21 Feb Persiste el enigma sobre los restos de Miguel de Cervantes
La cripta debajo del altar de la Iglesia de las Trinitarias está invadida por personajes vestidos de blanco, guantes, barbijo y cofia en el pelo. Sobre unas mesas plegables se acumulan calaveras y fémures gastados por los siglos, restos de madera carcomida, clavos oxidados, jirones de túnicas. Huele a humedad y apenas se cuela por una ventana el bullicio turístico del Barrio de las Letras.
Es el escenario de una novela de misterio: la operación de rescate de los restos de Miguel de Cervantes se acerca a su fin y los antropólogos forenses no consiguen dar con el tesoro que buscan allí desde hace un mes.

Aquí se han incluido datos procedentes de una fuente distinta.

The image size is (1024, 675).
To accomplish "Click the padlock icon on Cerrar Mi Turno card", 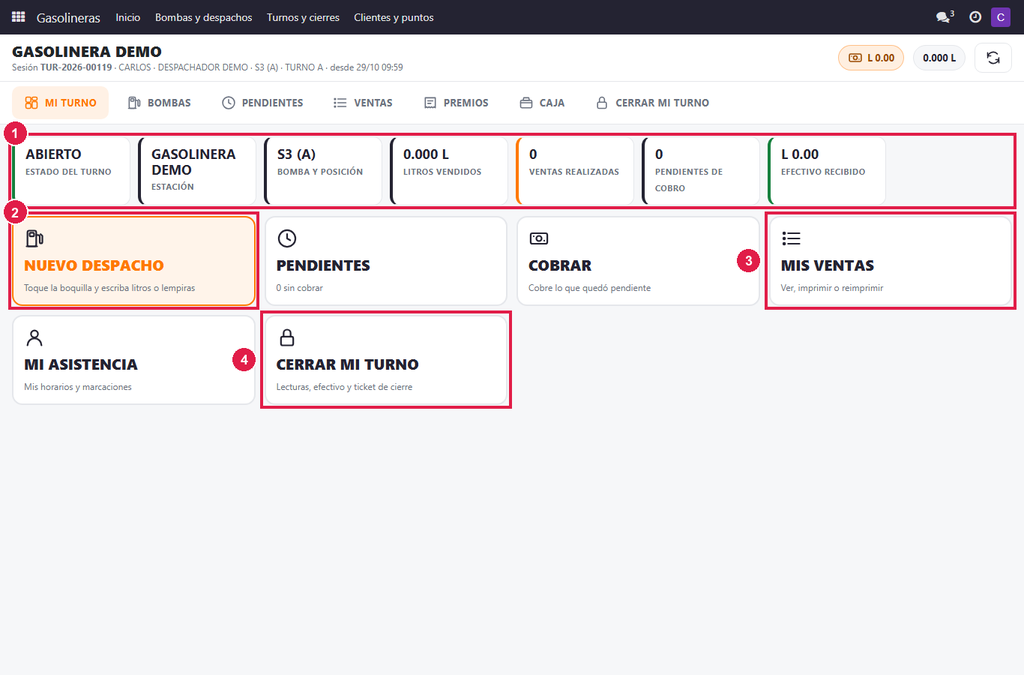I will (x=287, y=338).
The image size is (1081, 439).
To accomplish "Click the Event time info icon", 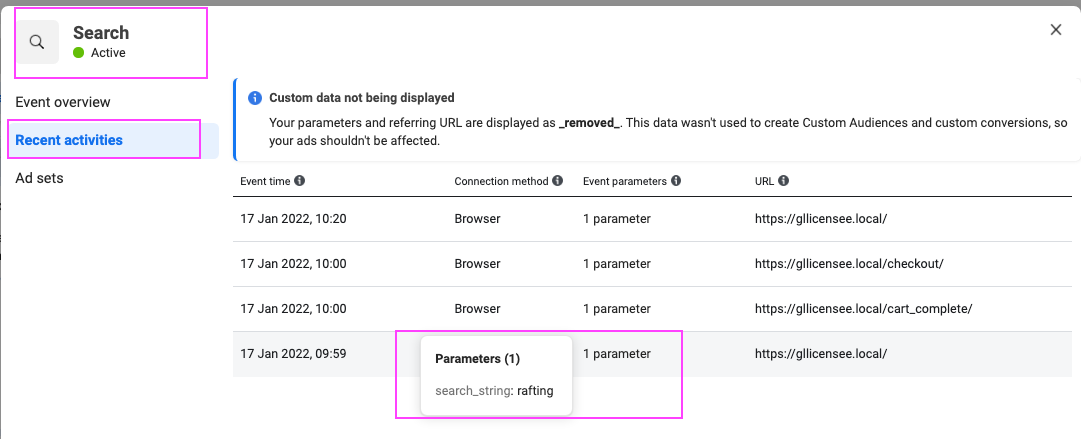I will pos(299,181).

La búsqueda había empezado con una revelación impactante. Del primer nicho que abrieron al remover el yeso de las paredes de la cripta emergió el trozo de un ataúd con la inscripción “MC” formada con tachuelas. De la euforia a la decepción: los huesos que había a su alrededor pertenecían a distintas personas, adultos y niños, pero ninguno coincidía con las características del autor del Quijote.
“La mayoría de los 33 nichos existentes ya fueron analizados, todavía sin éxito. Pero somos optimistas porque estamos convencidos de que sus restos están aquí y nunca fueron removidos del predio”, explica Luis Avial, especialista en georradar y uno de los jefes del equipo de investigación.
Sin el respaldo de una muestra de ADN, los expertos deben apoyarse en las pistas que el propio Cervantes dejó por escrito sobre su condición física. Tenía la mano izquierda atrofiada, con los dedos en forma de garfio, producto de un disparo que recibió en la batalla de Lepanto, y se supone que le quedaron restos de plomo entre los huesos. Murió en 1616 a los 68 años, le quedaban no más de seis dientes, y también había sufrido heridas de arcabuz en el esternón.
Desde que en el siglo XIX revivió la admiración por Cervantes, todas las fuentes históricas coinciden en que los restos del gran escritor castellano se enterraron en el convento de las Trinitarias y nunca se trasladaron.
Miguel de Cervantes.
El escritor malvivía entre la pobreza y la enfermedad en una casa ubicada a 100 metros del templo. Él quería que lo sepultaran ahí. Las monjas trinitarias eran protegidas del conde de Lemos, a quien Cervantes dedicó la primera parte del Quijote, y se cree que en el convento residía su hija natural, Isabel de Saavedra.
En 1870, el entonces director de la Real Academia Española, Mariano Roca de Togores, presentó un extenso trabajo de investigación en el que acreditó que los restos de Cervantes habían sido enterrados allí y que nadie los había movido pese a que la Iglesia fue reconstruida poco después de la muerte del escritor. No consiguió precisar el lugar exacto de la sepultura. Con ese documento, la RAE intervino para evitar que el Ayuntamiento de Madrid demoliera el edificio en 1871.
“Es cuestión de persistir. Si, como creemos, los restos nunca salieron de este perímetro, tenemos la tecnología para identificarlo. Tarde o temprano aparecerá”, opina Francisco Etxeberría, antropólogo que conduce al equipo de forenses instalados en la cripta.
¿Y qué hay del ataúd con las iniciales MC? “Fue un hallazgo ilusionante. Pero no podemos probar que sea su féretro”, responde.
Esa tabla se encontró en un nicho lleno de desechos de otras maderas y restos óseos de distintas personas. Puede tratarse de una reducción, dispuesta después de las obras que cambiaron la distribución del convento a fines del siglo XVII. Eso obliga a analizar hueso por hueso.
Lo mismo pasa en otros nichos. Los forenses analizan todo el material dentro de la cripta, donde montaron un laboratorio de última tecnología.
Si el operativo en la cripta da negativo, a los investigadores les queda revisar ocho o nueve enterramientos descubiertos tras la prospección con georradar en otras partes de la iglesia.
A más tardar a fin de mes debería estar terminado el análisis de todos los restos sepultados en el perímetro que ocupa el convento. Se sabrá entonces si, después del misterio y los nervios, esta aventura científica termina con el desenlace soñado.